Diverticular disease of the colon is where “pockets” occur at weaknesses in the colon wall. These pockets are called diverticula. These pockets typically occur in the last part of the colon before reaching the rectum (the sigmoid colon). When one or more of these diverticula rupture it results in inflammation or infection of the involved colon (diverticulitis).
Age and constipation are the leading causes of diverticular disease.
Constipation results in the colon needing to generate very high pressures to squeeze the firm faeces along the colon. These high pressures result in “blowouts” with pockets or pouches (called diverticula) in the wall of the colon at weaknesses in the muscle wall where the blood vessels enter. When a diverticulum ruptures (even if microscopic), it leads to inflammation and infection of the involved colon (diverticulitis). If the diverticulum erodes into an adjacent blood vessel, it can result in bleeding into the colon.
Frequently diverticular disease is not associated with symptoms. However, when there is inflammation or infection (diverticulitis), this may result in abdominal pain and fevers. Per rectal bleeding can occur with diverticular disease when the diverticula is wide and causes mucosal erosion into an adjacent vessel. It is rare for diverticulitis and bleeding to occur together.
If the presentation is abdominal pain and fever consistent with diverticulitis, then a CT scan will confirm the diagnosis showing a swollen inflamed colon with associated diverticulosis. If the presentation is rectal bleeding a CT angiogram may be needed to determine that it is diverticular bleeding. This will also tell the site of bleeding.
Most cases of diverticular disease will never become symptomatic, with attacks of diverticulitis or per rectal bleeding very uncommon. Diverticulitis usually settles with antibiotics. Repeated attacks of diverticulitis are worrying and you should consult your colorectal surgeon to discuss the role of prophylactic surgery.
Diverticular bleeding is also uncommon, but when it occurs can result in significant per rectal bleeding, and warrants admission to hospital. Sometimes the bleeding must be stopped by injecting an agent (thrombin) via a groin artery (angiography) into the bleeding vessel (embolisation). Even more rarely emergency surgery is required to stop diverticular bleeding.
A healthy diet high in fibre and a good intake of fluid to prevent dehydration and constipation is the best way to avoid diverticular disease. Constipation is sometimes resistant to dietary methods alone. Laxatives that prevent constipation include those containing psyllium husks (Metamucil®, Fibogel®), lactulose (Duphulac®), and sterculia (Normacol®). Attacks of diverticulitis are occasionally triggered by certain foods (e.g. nuts) however the evidence for this is weak.
Diverticulitis with inflammation or infection of the affected colon usually settles with intravenous antibiotics, followed by an extended course of oral antibiotics following discharge from hospital. Diverticular bleeding is an indication for admission to hospital, but in most cases stops without treatment and only rarely requires embolisation or surgery.

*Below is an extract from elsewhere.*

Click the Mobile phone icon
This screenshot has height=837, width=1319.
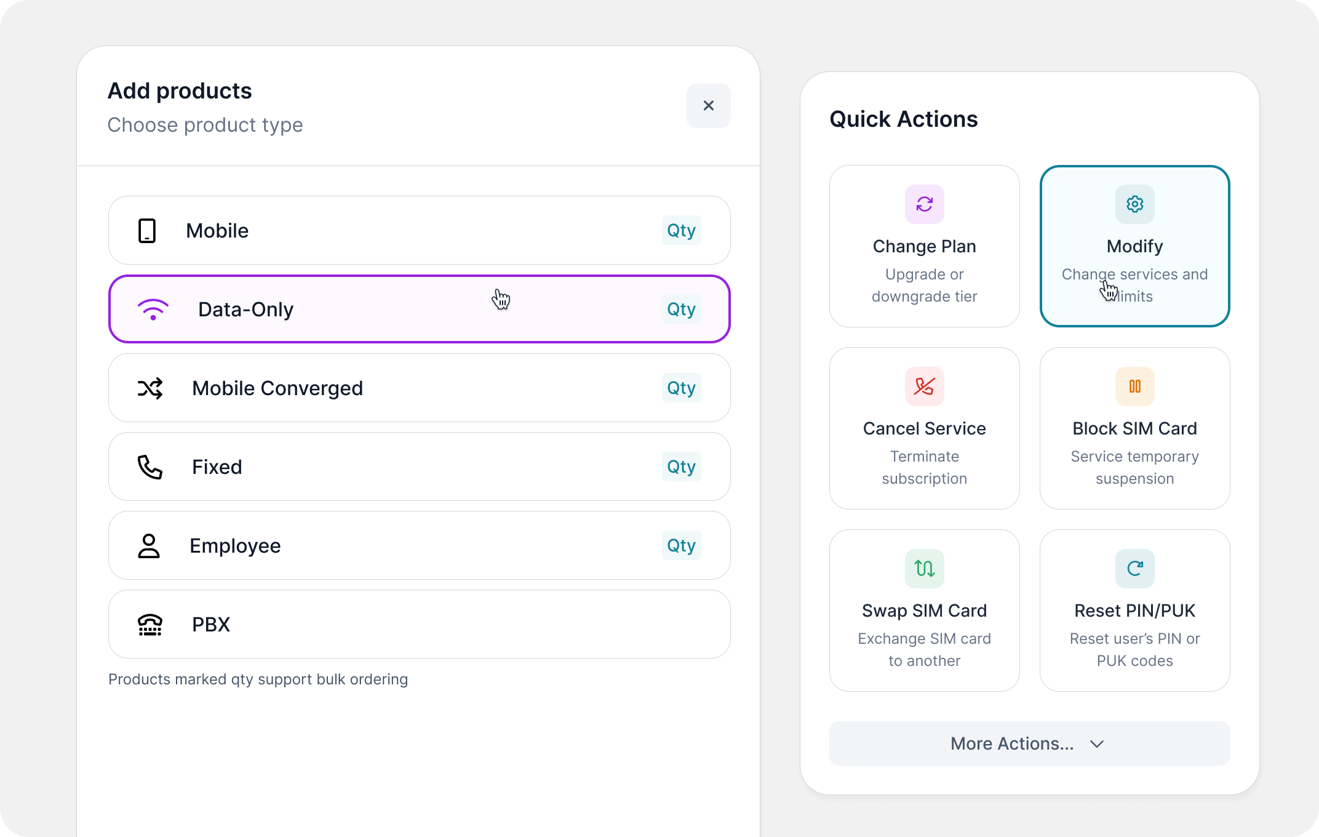click(x=148, y=230)
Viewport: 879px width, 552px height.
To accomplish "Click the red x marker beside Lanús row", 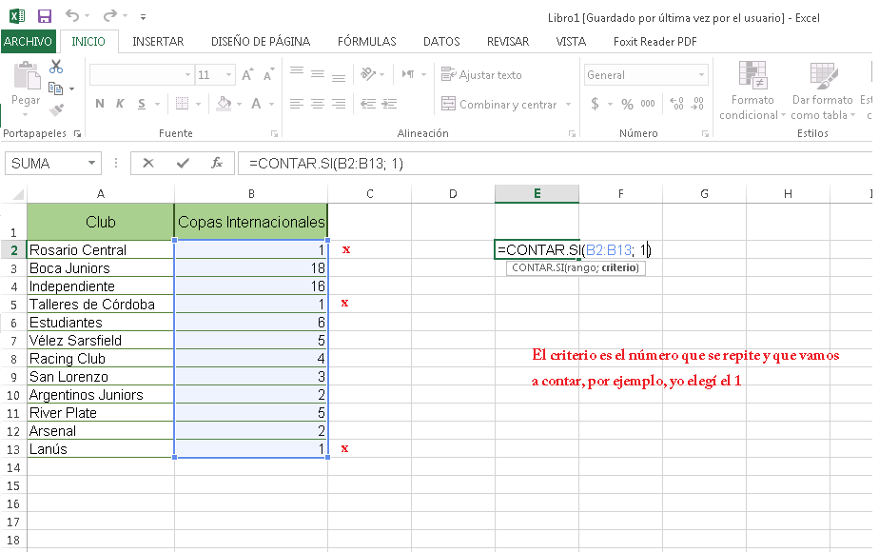I will [346, 449].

Recurrent attacks of diverticulitis warrant discussion with your colorectal surgeon about the benefits of prophylactic surgery (sigmoid
colectomy). This is usually performed as a laparoscopic (key hole) procedure without the need for a temporary stoma bag.
What to expect pre and post operatively for sigmoid diverticular colectomy
You will need to have only clear fluids the day before your surgery. Clear liquids are those that one can see through. When a clear liquid is in a container such as a bowl or glass, the container is visible through the substance. You will also require bowel prep to clean your colon. Take a pico-sulfate sachet (also called Picoprep® or Picolax®) at 2pm, 4pm and 6pm the day before your procedure. You need to fast from midnight the night before if your surgery is scheduled for the morning, or from 6am if scheduled for the afternoon. Immediately after your procedure you will be commenced on free fluids (semi thickened fluids such as custard, yoghurt, thin porridge). You will be given a combination of opioid and paracetamol analgesia to allow you to mobilise from day one. You will be discharged from hospital once you have opened your bowels. A typical admission is anywhere from 3 to 7 days.